January 31, 2002
A friend who teaches at the University in San Angelo brought back a jar of sorghum molasses from Tennessee as a New Year's present. First time "sorghum" had been around the ranch in six decades. Brought back the smell of wood smoke from a cook stove. Brought back sorghum molasses spread on cornbread, which is "cawnbread" in our idiom.
One year during the Great Depression of the 1930s, Mertzon's supply of sorghum molasses came from across Spring Creek at Mr.James's mill. After the sun warmed his wooden barrels, the thick black syrup dribbled from the small bung into gallon jugs. Money changed hands, but I don't know how much coin. The coffee can for a cash register hung on a tree limb. Customers helped themselves. No sales tax, store license, or health certificate was needed to run the business.
The friend also brought a plastic sack of pulled pork barbecue with three jars of sauce for support. "Folks in Tennessee," he says, "scorn beef." African Americans in particular slur beef by calling it "cow." On one long-ago Christmas, he remembered his father taking him by a family party of farmers centered on butchering 21 hogs.
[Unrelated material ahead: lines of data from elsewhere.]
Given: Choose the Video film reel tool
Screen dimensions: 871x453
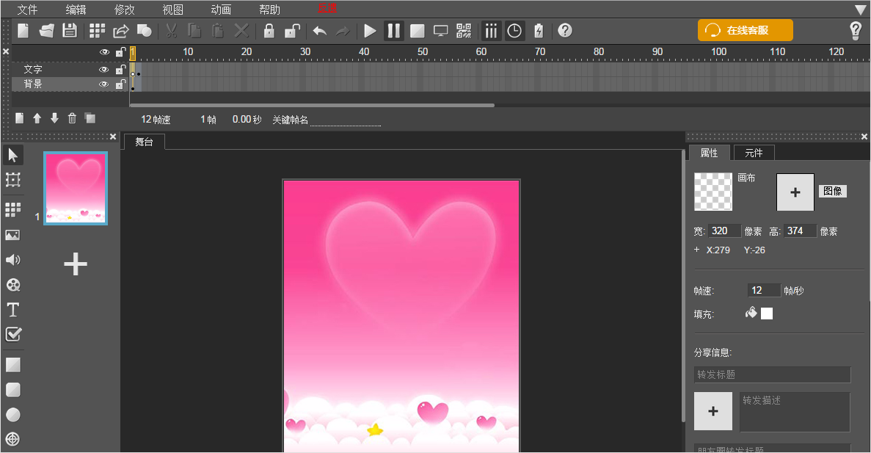Looking at the screenshot, I should click(x=12, y=285).
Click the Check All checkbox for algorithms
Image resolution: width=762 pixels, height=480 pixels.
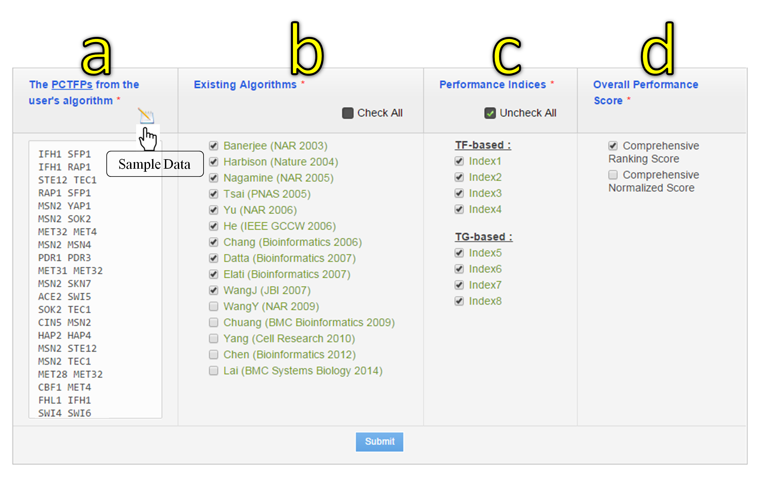click(347, 113)
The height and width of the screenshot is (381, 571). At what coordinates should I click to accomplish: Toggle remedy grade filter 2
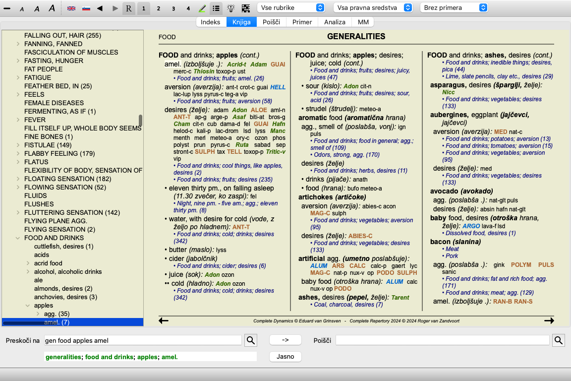pos(158,8)
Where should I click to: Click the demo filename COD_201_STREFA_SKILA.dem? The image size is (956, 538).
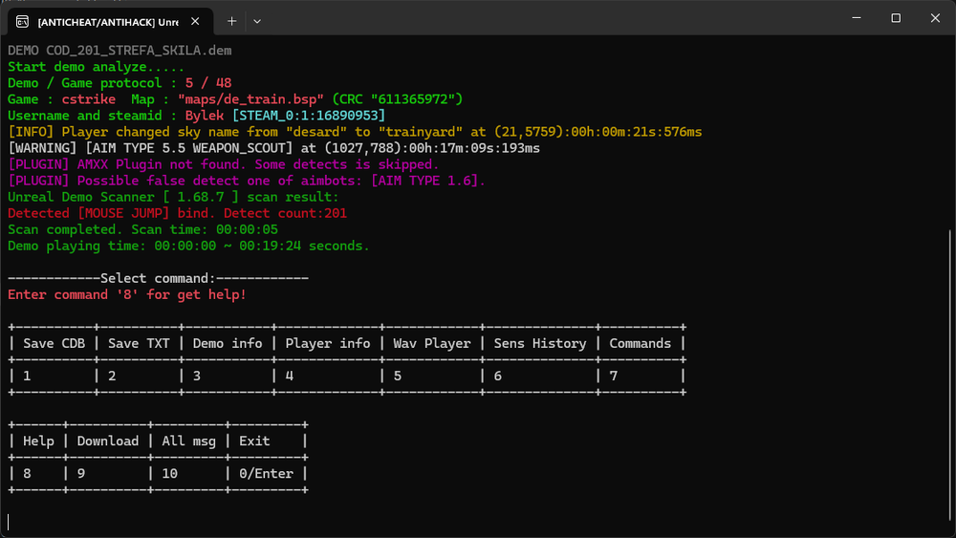point(139,51)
I couldn't imagine killing 21 head of hogs, but I sure don't have any trouble remembering killing five or six head. At the old ranch, the Big Boss fed barrows every summer to be ready to kill after the first heavy frost. Big brutes, all two of us cowboys and a couple of cooks could turn in a steel barrel filled with scalding ash water and drag onto a rock floor to be scraped. We stood for hours at a makeshift cutting table, cranking a sausage mill, wiping the black pepper and sage fumes from our eyes on our shirt cuffs. The heads had to be scraped just so for tamales and a concoction called "head cheese. And worst of all, the ground meat weighed to be sure the proportions were correct for the sausage.
But unlike other ranch work, we had plenty of company. The Big Boss considered 30 people a small party. He was more comfortable with a guest list, say, in the low 60s or perhaps over into 70 head. Once we started stuffing the sausages, the cooks quit to bake bread and fry big skillets of meat and potatoes.
On stage, the Big Boss drew a circle of chairs to hear his stories. For the benefit of all, he'd say: "See that boy over there cutting up meat? He's Monte, my oldest son. Can dance the 'Cotton Eyed Joe' like a minstrel player, juggle beer cans and shoot marbles on sloping ground, but he must have obtained his sense of balance from a brown bear as he can't ride a swinging gate to a turn, much less stay on a bucking horse." (In those days, cowboys who couldn't ride wild horses were a disgrace.)
Wasn't any way for me to shrink out of sight cutting up hog meat, or taking my turn cranking the grinder in the edge of the bunkhouse yard. After he'd take a drag off his cigar, he'd continue, "I am so unlucky it could be raining soup outside and all I'd have was a fork. Got another boy younger than Monte, named Walter. He doesn't want to do anything except study and go to school. Last spring instead of coming home to help halter break my colts, he took an exam to go to law school. Fine by gawd thing. Thirty by gawd head of colts to break and him wanting to study law."
Hog killing nights meant a raucous party. The butchering crew stayed to the side, so weary we looked as pitiful as the five hogs' heads staring at us from a cutting board. After we peeled off the last bacon slabs to hang in the smokehouse, we watched from afar as washtubs full of ice surrounded and covered 200 cans of the best St. Louis beer. We listened to the banjo player and the guitarist tune for the opening reel. Felt the music heighten the pitch of the crowd. Heard the timid and shy ones inspired by beverage alcohol howl and holler on the moonlighted scene. Saw booted feet and dainty slippers kick high off the concrete floor to the furious stroke of the pick against the strings of the banjo and guitar. And stood as left out as a hobo at the meeting of a brotherhood of railroad men.
My partners, dispossessed of the bunkhouse, rolled their beds under a brush arbor back of the barn. Next day, the last of the guests and all of the sausage and pork chops left for town. The cooks degreased the kitchen and wrapped the remainder of the meat for the freezer. The ones of us left at the ranch watched the cars depart for the city in flurries of dust to cross the big draw for town, validating Jose's name for the ranch — "El rancho de las colas de luz," or "the ranch of the taillights."